Hurry, don’t be late

I can hardly wait

I said to myself “When we’re old

We’ll go dancing in the dark

Walking in the park and reminiscing.”

Of all the songs on this list, this one certainly has the lightest touch. A smash 70s radio hit, it still strikes me today with its freshness, both lyrically and musically. The melody is catchy, yet full of pleasing harmonic twists and turns. And the lyrics offer a window into a more innocent time, when young men thought beyond their next date to the life of memories they might share with that one girl.  It’s also a loving homage to the big bands of yore. Naming specific artists like Glenn Miller and Cole Porter grounds the song in a sense of time and place, making the listener wonder what it might have been like for his own grandparents to fall in love for the first time.

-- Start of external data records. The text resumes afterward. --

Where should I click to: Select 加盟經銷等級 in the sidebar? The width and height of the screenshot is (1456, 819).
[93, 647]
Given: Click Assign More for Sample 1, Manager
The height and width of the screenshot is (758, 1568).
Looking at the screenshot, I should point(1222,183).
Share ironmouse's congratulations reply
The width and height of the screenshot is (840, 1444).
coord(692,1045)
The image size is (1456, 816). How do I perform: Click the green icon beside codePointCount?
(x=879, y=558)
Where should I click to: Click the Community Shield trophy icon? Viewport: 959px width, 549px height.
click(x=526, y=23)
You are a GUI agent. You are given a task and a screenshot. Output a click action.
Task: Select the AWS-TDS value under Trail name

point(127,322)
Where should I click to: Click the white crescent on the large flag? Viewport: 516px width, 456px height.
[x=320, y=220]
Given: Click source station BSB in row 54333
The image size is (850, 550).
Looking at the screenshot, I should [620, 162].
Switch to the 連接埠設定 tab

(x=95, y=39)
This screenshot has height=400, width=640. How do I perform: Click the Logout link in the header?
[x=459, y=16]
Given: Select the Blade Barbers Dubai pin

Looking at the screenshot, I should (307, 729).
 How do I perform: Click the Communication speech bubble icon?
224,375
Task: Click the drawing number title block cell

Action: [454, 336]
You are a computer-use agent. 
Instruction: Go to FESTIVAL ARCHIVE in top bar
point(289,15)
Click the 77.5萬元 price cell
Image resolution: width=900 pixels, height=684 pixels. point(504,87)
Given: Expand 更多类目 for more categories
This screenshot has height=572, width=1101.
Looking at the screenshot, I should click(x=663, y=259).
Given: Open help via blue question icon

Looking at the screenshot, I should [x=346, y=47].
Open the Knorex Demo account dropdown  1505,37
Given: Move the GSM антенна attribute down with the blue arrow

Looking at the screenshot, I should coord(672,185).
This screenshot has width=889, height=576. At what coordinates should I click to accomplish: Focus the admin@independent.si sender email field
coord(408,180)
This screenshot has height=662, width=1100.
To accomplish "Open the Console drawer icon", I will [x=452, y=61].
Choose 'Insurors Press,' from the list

4. You Are So Beautiful, by Joe Cocker

You are so beautiful to me

Can’t you see?

You’re everything I hope for

You’re everything I need

You are so beautiful to me

It’s been said that Beach Boy Dennis Wilson had an uncredited hand in writing this song but generously gave it away to his co-writers. Regardless, it’s a good one. Although it has hardly any lyrics, the gorgeous piano setting juxtaposed with Joe Cocker’s gritty delivery makes for an unforgettable listening experience. I suppose you could argue that the arrangement and the performance are such a large part of what makes this song work that its inclusion on a top five songs list is questionable. But whatever. As long as I can play the piano, my fingers will not be able to resist going to those chords.

3. She’s Always a Woman, by Billy Joel

She’ll promise you more
Than the Garden of Eden
Then she’ll carelessly cut you
And laugh while you’re bleedin’
But she’ll bring out the best
And the worst you can be
Blame it all on yourself
Cause she’s always a woman to me

Billy Joel fans will forgive me if I neglect the overplayed “Just the Way You Are” in favor of this sharper-edged, yet (in my opinion) deeper offering. At first glance, it seems like a series of back-handed compliments. We don’t necessarily like the woman being described in this song. She sounds stubborn, fickle, sometimes callous or even cruel. But look again at the verse quoted above. That line “But she’ll bring out the best and the worst you can be” is especially telling, and absolutely true to human nature. People can be both “frequently kind and suddenly cruel,” and women in particular seem able to shift emotions at the drop of a hat. And there is no husband who can’t relate to the line “She never gives out, and she never gives in. She just changes her mind.” But of course! “Yes,” she will say, “Just as I thought all along.” The man sighs and doesn’t even try arguing the point. She’s always a woman to him: his woman.

2. In My Life, by the Beatles

But of all these friends and lovers
There is no one compares with you
And these memories lose their meaning
When I think of love as something new
Though I know I’ll never lose affection
For people and things that went before
I know I’ll often stop and think about them
In my life I love you more

This is one of those songs where the more you think about it, the better it gets. And the older you grow, the truer it rings. It’s arranged so crisply and sung so freely that you almost forget how deep the lyrics really are. Certainly, it is a love song, but it is also more than a love song. The listener is moved to reflect on those people, places and things that have touched him, that he has touched. But in the end, as all other memories, all other loves fade away, there is one that stays ever new.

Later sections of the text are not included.